---- Records shown

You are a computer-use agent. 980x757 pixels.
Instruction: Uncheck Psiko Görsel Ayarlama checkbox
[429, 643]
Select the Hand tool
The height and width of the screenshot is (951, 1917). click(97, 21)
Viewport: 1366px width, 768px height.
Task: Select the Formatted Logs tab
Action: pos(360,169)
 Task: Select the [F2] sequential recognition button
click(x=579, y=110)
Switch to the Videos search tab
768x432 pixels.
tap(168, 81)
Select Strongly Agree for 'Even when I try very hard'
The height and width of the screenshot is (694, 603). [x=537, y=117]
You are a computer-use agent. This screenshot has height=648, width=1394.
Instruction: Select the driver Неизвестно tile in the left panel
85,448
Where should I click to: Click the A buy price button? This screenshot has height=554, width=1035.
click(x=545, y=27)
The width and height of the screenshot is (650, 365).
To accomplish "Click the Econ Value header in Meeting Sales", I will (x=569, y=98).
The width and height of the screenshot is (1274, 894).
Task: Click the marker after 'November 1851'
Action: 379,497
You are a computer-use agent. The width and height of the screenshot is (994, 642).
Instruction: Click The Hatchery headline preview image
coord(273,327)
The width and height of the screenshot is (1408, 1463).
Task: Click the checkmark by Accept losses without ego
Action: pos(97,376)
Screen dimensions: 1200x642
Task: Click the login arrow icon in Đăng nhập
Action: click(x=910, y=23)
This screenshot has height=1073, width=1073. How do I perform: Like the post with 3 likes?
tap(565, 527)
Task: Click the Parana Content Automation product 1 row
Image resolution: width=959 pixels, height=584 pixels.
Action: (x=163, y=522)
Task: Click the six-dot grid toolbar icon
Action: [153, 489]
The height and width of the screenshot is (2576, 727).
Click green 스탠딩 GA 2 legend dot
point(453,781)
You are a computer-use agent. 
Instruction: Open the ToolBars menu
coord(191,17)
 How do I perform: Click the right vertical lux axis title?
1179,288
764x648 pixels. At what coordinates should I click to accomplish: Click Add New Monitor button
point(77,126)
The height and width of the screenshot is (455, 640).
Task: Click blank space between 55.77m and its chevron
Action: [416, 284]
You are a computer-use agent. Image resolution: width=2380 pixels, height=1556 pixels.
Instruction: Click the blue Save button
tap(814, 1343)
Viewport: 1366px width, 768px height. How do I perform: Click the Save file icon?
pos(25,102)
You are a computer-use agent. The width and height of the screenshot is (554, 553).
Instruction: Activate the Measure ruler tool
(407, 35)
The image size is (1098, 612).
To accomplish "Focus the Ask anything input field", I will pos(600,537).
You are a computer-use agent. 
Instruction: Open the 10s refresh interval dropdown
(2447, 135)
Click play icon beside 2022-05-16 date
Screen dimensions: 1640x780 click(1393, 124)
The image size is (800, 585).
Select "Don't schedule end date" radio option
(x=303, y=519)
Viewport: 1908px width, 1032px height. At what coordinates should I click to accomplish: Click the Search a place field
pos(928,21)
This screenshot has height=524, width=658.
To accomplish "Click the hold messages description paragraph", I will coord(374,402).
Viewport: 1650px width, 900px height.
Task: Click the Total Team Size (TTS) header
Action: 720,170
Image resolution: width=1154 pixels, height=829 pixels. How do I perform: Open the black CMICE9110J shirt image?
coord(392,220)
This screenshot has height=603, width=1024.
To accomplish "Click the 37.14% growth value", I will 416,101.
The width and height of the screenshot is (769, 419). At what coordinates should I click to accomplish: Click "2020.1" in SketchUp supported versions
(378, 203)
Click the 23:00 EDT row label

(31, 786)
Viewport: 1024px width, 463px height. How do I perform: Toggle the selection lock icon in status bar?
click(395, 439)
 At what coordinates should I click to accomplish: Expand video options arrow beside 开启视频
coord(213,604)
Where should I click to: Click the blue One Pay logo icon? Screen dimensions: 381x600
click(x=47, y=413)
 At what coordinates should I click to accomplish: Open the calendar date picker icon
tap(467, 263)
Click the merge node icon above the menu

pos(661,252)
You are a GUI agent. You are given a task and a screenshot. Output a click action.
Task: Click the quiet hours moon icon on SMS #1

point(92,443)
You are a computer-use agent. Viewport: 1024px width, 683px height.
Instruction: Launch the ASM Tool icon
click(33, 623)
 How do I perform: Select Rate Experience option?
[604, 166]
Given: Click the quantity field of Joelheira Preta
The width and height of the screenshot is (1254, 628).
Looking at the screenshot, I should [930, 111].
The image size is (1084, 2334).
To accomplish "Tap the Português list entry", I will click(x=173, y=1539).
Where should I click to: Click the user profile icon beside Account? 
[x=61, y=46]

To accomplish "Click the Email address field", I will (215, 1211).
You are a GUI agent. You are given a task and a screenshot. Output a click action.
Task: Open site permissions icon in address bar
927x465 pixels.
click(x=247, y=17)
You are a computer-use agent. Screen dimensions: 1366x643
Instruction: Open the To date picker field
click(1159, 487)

--------

*Exercise goal*. Everything from the line that contains "You are a computer-use agent. Screen" to the last line of the records, restated word for word, is the required output.

*Finished task*.
You are a computer-use agent. Screen dimensions: 1366x643
Instruction: Open the To date picker field
click(1159, 487)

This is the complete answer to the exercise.